* _The problem_
In the copy of the lines below, leave out pictures and print everything else exactly.

* _Data extract_
__________________________________________________

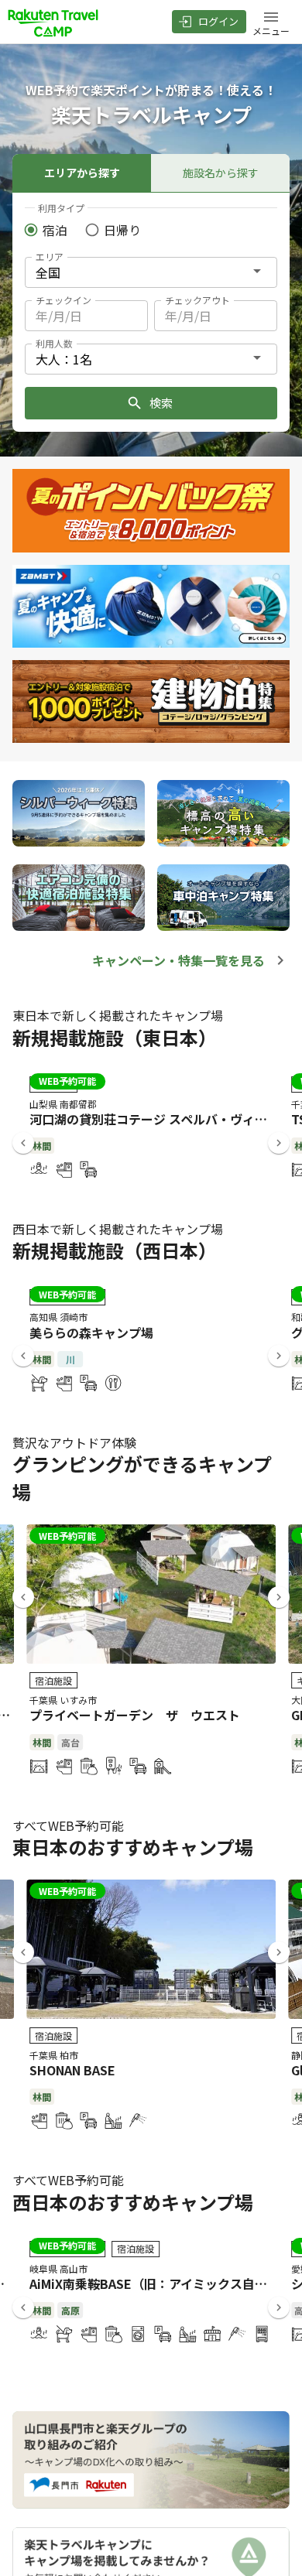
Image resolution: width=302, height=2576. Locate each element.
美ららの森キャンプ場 (91, 1332)
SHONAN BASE (72, 2070)
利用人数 (54, 343)
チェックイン (63, 299)
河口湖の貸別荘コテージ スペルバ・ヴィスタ (154, 1119)
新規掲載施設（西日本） (114, 1250)
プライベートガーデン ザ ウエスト (134, 1714)
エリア (49, 256)
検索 (161, 403)
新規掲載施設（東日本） (114, 1037)
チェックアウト (197, 299)
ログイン (218, 21)
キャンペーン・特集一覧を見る (178, 960)
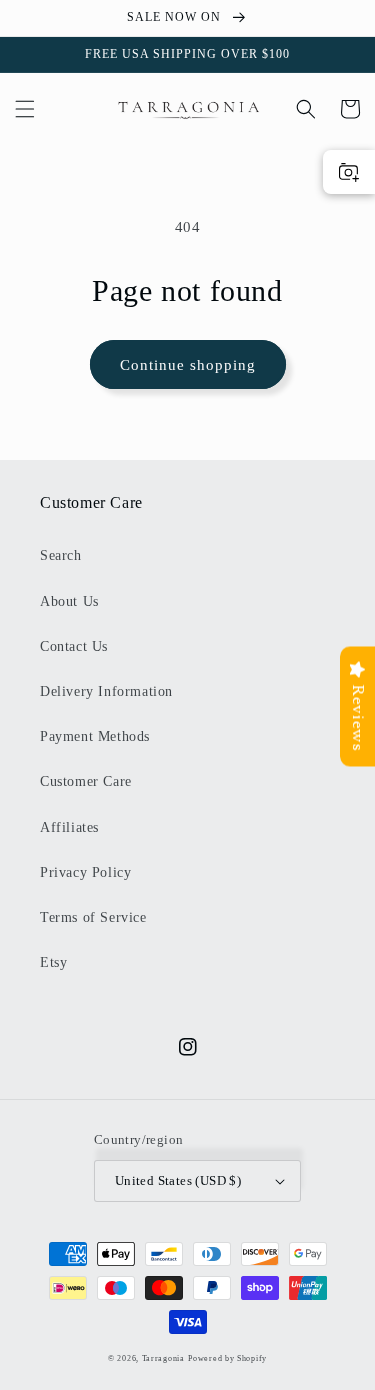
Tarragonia (163, 1358)
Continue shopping (188, 365)
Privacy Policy (85, 872)
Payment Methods (95, 736)
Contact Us (74, 646)
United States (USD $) (178, 1180)
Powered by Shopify (227, 1358)
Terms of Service (93, 917)
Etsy (53, 962)
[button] (25, 109)
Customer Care (86, 781)
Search (61, 555)
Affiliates (69, 827)
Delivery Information (106, 691)
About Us (69, 601)
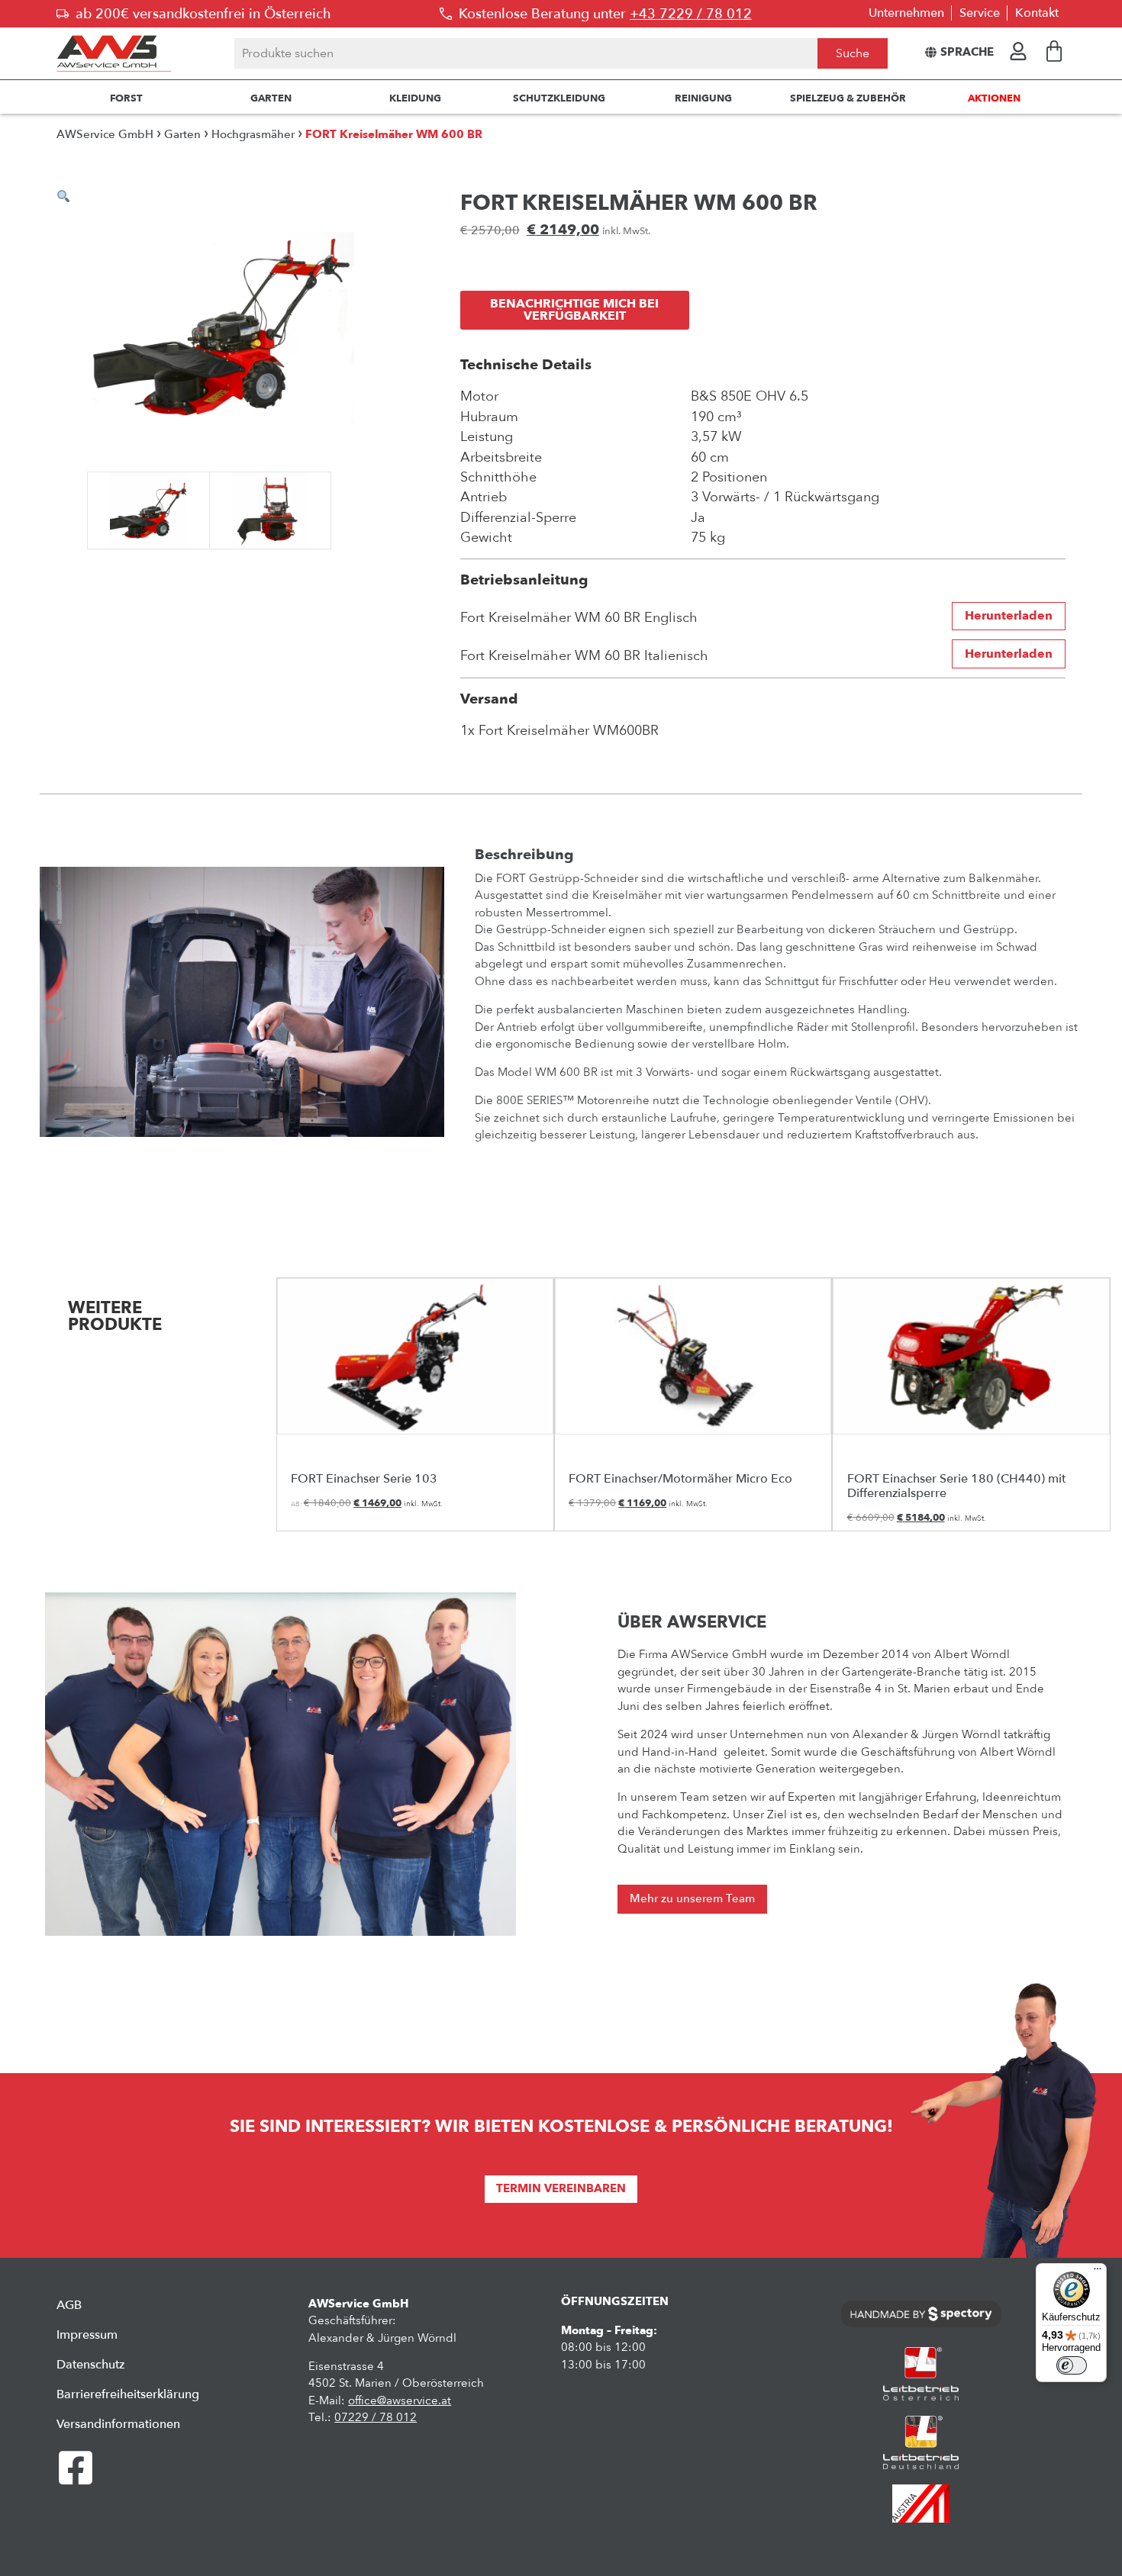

__________________________________________________

* _Reply_
Image resolution: width=302, height=2576. Locate each element.
美ららの森キャンプ場 (91, 1332)
SHONAN BASE (72, 2070)
利用人数 (54, 343)
チェックイン (63, 299)
河口湖の貸別荘コテージ スペルバ・ヴィスタ (154, 1119)
新規掲載施設（西日本） (114, 1250)
プライベートガーデン ザ ウエスト (134, 1714)
エリア (49, 256)
検索 (161, 403)
新規掲載施設（東日本） (114, 1037)
チェックアウト (197, 299)
ログイン (218, 21)
キャンペーン・特集一覧を見る (178, 960)
Tarragonia (163, 1358)
Continue shopping (188, 365)
Privacy Policy (85, 872)
Payment Methods (95, 736)
Contact Us (74, 646)
United States (USD $) (178, 1180)
Powered by Shopify (227, 1358)
Terms of Service (93, 917)
Etsy (53, 962)
[button] (25, 109)
Customer Care (86, 781)
Search (61, 555)
Affiliates (69, 827)
Delivery Information (106, 691)
About Us (69, 601)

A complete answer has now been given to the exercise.